Fermeture de 34 journaux de Torstar et Postmedia
Trudeau et Joly tergiversent toujours, l’hémorragie continue

Le Conseil provincial du secteur des communications (CPSC) sonne l’alarme: la disparition de 34 journaux marque un nouvel épisode sombre dans la crise de l’information régionale au Canada. Cette fermeture de 5 quotidiens et 29 hebdomadaires de Torstar et Postmedia survient alors que cet automne, une large coalition presse le gouvernement fédéral d’agir pour sauvegarder les industries culturelle et médiatique.

Au CPSC, qui représente quelque 7500 artisans du secteur des communications au Québec, on se demande ce qu’attendent pour agir le premier ministre du Canada Justin Trudeau et la ministre du Patrimoine canadien Mélanie Joly.

«Tout le milieu de la culture et des communications du Québec et du Canada en est arrivé à des constats pratiquement unanimes. Nos industries vivent un choc et un déclin extrêmement brutaux. Les salles de nouvelles se meurent, particulièrement en région. Nous sonnons l’alarme de plus en plus fort et de plus en plus souvent, mais Trudeau et Joly ne nous entendent toujours pas.

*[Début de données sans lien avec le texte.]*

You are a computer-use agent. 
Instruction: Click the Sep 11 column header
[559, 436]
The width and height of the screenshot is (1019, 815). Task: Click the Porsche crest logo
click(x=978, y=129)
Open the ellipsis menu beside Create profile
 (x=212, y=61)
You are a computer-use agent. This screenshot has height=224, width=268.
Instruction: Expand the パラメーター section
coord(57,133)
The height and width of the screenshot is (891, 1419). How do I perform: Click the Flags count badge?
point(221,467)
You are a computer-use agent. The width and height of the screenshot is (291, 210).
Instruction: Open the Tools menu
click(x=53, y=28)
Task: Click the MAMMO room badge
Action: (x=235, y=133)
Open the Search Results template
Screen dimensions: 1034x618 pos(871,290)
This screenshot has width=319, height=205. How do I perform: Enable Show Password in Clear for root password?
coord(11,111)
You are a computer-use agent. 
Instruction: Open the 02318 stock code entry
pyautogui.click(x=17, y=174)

Tant qu’ils garderont leurs bras croisés, nous irons de crise en crise, de mal en pis», de déplorer Alain Caron, président du CPSC.

Le CPSC et 38 autres organismes ont signé en septembre un manifeste, intitulé «Continuité-équité-soutien», qui pose un diagnostic et propose une marche à suivre.

Le nœud de l’affaire est que les géants du numérique (Google, Apple, Facebook, Amazon, Netflix, Spotify, etc.) échappent aux règles respectées par les entreprises québécoises et canadiennes en matière de fiscalité, de taxation et de réglementation. Ils accaparent ainsi les marchés publicitaires, ce qui assèche les revenus des entreprises québécoises et canadiennes.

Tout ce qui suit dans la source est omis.